Fear Clinic, loosely based on a series of shorts that appeared on the now defunct Fearnet, stars horror legend Robert Englund in his best role in years as a once celebrated doctor obsessed with curing humans of fear. But when an early, seemingly successful test group comprised of traumatized survivors of a mass shooting begins to not only regress but get worse, he begins to seriously doubt the validity and even safety of his methods.
However, this doesn't stop his test groups' faith in him. They all return to his clinic for further treatment, being locked up in a weird, sensory deprivation tank and forced to face their fears. But something evil, even supernatural, is lurking in the abyss he thrusts his patients into. It is fear itself, hence the title.
Feart Itself is fairly above average for low budget horror, but you really have to be patient with it. In fact, I have to say the filmmaker, the man behind the middling Laid to Rest movies, requests an unreasonable amount of patience from his viewers.
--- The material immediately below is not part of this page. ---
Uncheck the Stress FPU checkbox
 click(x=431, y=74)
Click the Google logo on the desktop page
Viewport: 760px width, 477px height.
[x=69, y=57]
It does not help that movie's production design is atrocious, all neon green lights and phony looking scientific equipment that reminds of the worst elements of 80's horror.
That's the bad part. The good part is that movie has a really good cast behind it. Robert Englund, in a role very different from his mad scientist portrayal in the original Fear Itself series, does a really good job as the benevolent but uncertain doctor. The female lead, Fiona Dourif (who was last seen costarring with her father Brad Dourif in Curse of Chucky) is an outstanding and unconventional horror heroine, more believably smart and capable than most of the female leads in these types of movies. Thomas Dekker also does a fantastic job portraying a troubled young man with a traumatic brain injury. Rounding out the cast are mostly adequate, if not entirely impressive, supporting players like Kevin Gage (Strangeland, Heat) as a crotchety maintenance man, Corey Taylor (that's right, the lead singer of Slipknot and Stone Sour in his first film, and he probably shouldn't quit his day job) as the hotheaded chief orderly, and several vaguely familiar actors as the other patients.
The cast, along with a really solid third act that includes a genuinely surprising twist and some cool creature FX from Robert Kurtzman, make this worth watching for horror fans, but just barely. The movie has major pacing problems, a weak first half, and can never overcome its low budget trappings but it shows glimmers of promise from almost everyone involved making this a more or less entertaining, watchable low budget horror movie.